04
April
2007
|
03:10 AM
America/Los_Angeles

Understanding kids online

I spent about half an hour on the phone yesterday with Anastasia Goodstein, author of the just-released Totally Wired. It's really aimed at parents and teachers who are trying to make sense of kids' use of technology and how to approach that use, but her research seemed to me to be of interest especially to the Web 2.0 sector, which is so youth-centric.


First and foremost, she wants to disabuse people of the notion that kids on MySpace are in perpetual danger of being abducted by sex abusers and rapists.

There's this fixation on "stranger danger" and predators online. Naturally, the media converge on events when they do happen, with programs like "To Catch a Predator" - as a parent, that's going to scare the crap out of you.

The reality is, the number of children abducted by strangers they meet online is extremely low - much lower than children abducted by people they know. Yes, they're there, but teens especially older teens are pretty savvy about online and are more interested in talking to friends - and friends of friends. It's more of a risk for younger kids and tweens.


Kids do deal with real online issues, though, like cyberbullying. And kids being kids, they are also guilty of bullying. Goodstein quotes the story of a 13-year-old girl who wrote on her MySpace profile that her teacher "masturbates with a flute."

If she had just written that on a note to a friend and it was discovered, she would have probably gone to the principal's office and it would have been dealt with. By putting it on MySpace, other kids participated, it escalated and they were expelled. It's the viral nature of the Web.


Enough bad news, though. Overall, the tween and teen fascination with the net is a "positive thing, a democratizing influence," she says.

So some lessons for Web 2.0 entrepreneurs:
* Kids are talking to their friends and they growing up online.

The people teens are communicating with online are the people they communicate with face to face.
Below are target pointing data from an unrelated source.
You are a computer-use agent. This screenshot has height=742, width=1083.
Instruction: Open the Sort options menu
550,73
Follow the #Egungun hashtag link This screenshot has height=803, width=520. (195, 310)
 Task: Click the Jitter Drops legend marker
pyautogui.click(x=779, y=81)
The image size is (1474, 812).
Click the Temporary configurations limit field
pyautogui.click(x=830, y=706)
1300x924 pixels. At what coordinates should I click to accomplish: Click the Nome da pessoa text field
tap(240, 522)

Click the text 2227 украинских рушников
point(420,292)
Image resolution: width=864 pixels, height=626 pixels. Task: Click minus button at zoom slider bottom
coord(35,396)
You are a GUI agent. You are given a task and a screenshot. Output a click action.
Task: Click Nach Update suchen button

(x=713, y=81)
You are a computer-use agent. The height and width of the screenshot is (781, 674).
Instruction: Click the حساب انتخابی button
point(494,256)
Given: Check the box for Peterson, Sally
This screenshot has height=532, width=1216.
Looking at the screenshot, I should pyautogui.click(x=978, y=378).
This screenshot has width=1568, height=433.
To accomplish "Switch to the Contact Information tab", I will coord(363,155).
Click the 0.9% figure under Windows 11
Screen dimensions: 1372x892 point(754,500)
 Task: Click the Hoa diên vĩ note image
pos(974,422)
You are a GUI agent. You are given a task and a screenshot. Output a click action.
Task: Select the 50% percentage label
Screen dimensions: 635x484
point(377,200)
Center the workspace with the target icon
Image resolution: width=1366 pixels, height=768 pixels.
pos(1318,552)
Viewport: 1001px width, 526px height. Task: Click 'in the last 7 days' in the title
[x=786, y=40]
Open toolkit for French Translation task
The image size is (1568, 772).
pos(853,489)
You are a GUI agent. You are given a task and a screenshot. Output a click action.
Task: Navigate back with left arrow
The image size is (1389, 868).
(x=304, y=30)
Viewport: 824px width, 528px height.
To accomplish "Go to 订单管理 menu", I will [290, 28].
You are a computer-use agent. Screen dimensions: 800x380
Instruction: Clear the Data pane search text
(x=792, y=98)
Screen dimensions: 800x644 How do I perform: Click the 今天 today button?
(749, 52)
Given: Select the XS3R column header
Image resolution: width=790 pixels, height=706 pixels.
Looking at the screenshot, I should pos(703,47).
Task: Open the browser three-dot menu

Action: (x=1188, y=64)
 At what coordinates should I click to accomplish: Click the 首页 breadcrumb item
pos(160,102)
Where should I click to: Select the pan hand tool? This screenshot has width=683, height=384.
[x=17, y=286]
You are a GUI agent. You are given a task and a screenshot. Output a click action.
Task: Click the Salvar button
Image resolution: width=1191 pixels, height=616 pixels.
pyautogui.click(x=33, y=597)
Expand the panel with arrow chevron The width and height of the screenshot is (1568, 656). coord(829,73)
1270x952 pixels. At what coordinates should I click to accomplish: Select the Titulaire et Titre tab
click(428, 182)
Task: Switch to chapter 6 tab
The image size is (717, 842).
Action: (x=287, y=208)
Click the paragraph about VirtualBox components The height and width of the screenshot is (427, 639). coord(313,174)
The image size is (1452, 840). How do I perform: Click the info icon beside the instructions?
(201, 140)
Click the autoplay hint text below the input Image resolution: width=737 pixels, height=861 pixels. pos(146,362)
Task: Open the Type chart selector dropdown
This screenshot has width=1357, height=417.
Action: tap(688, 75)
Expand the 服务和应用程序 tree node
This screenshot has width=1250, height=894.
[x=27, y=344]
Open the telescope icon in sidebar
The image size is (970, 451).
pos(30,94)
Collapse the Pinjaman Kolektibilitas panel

A recent study found that teens find they have deeper relationships with the people they have both online and offline communications with. Kids will say things online they can't say face to face. Boys are more willing to flirt with girls in IM than they would be in person. They're getting immediate validation in their online communications.


* Multitasking doesn't work.


Studies show neurologically that you dont retain as much when you multitask. It's just a myth that younger generations are able to multitask - somehow they're able to get by. I've talked to teens who say 'I just can't do it.' I encourage parents to set limits at study time - turn the phone off, put IM on "away" or log off.


* Schools are really struggling with this stuff


I really feel for the teachers. With No Child Left Behind, there's so much pressure to teach to the test. There's not a lot of time to keep with up technology. And while there are many grants to buy the latest technology, there are often no funds for training. So no one's thought about how to use the technology.

Some teachers are fearful that if they ask some tech-savvy students for help, they'll lose their place of authority, they'll be admitting they're not the all-knowing teacher. There are certainly trailblazers, teachers who are using blogging and video games in the classrooom ... but they're very much in the minority. There's no push to experiment with these technologies. There isn't a growing body of knowledge that teachers can tap into.



There's also understandable fears about liability and risks attached to using MySpace and blogs for homework assignments. Some companies are responding to this with white-label social networking products.

* This generation is creating its own media


Many kids are learning to write code and use FinalCut, although most teens like to do stuff that's relatively easy. With the cost of cameras getting cheap, the fact that it's easy to build some kind of following on YouTube is incredibly exciting.
Teens are creating their own TV programming. It's going to force major changes in advertising and make corporations more accountable.


* Kids are living their lives publicly - for good or ill

The reassuring news is what they're doing online is what they've always done offline - figuring out who they are, socializing, getting validation. The motivations are the same. The big difference is the public nature of this. They're more comfort living their lives publicly. Part of it is ignorance, part of it our society, with reality TV, etc. As young people realize that employers and college recruiters google people, hopefully they'll scale that back or at least make their profiles private.